→ **Try it**:
Below are the entries; output exactly the lines from the one containing "szokások (257, 1790)" through the final line, inclusive.

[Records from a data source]
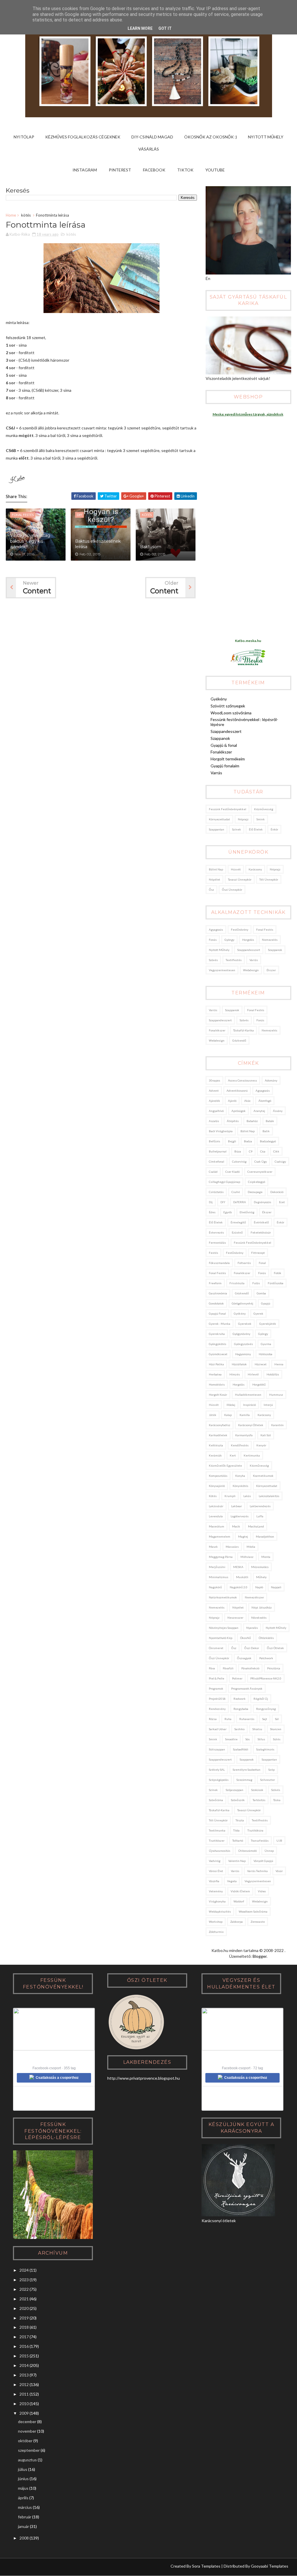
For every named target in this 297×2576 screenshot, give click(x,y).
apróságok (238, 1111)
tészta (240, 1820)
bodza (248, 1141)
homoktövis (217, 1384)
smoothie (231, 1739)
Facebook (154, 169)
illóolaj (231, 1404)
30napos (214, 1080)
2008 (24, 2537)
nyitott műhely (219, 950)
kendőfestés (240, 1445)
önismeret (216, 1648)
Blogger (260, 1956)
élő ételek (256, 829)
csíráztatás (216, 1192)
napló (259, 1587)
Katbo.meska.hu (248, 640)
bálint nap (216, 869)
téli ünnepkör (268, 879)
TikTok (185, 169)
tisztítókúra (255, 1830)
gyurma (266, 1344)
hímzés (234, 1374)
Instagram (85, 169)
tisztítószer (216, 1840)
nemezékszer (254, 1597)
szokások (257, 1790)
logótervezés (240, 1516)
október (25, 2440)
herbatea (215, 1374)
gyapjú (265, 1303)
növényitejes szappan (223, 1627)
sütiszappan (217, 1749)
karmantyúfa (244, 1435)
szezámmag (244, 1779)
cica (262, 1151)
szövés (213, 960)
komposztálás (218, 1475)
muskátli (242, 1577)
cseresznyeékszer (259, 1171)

→ **Answer to this exercise**:
szokások (257, 1790)
logótervezés (240, 1516)
október (25, 2440)
herbatea (215, 1374)
gyapjú (265, 1303)
növényitejes szappan (223, 1627)
sütiszappan (217, 1749)
karmantyúfa (244, 1435)
szezámmag (244, 1779)
cica (262, 1151)
szövés (213, 960)
komposztálás (218, 1475)
muskátli (242, 1577)
cseresznyeékszer (259, 1171)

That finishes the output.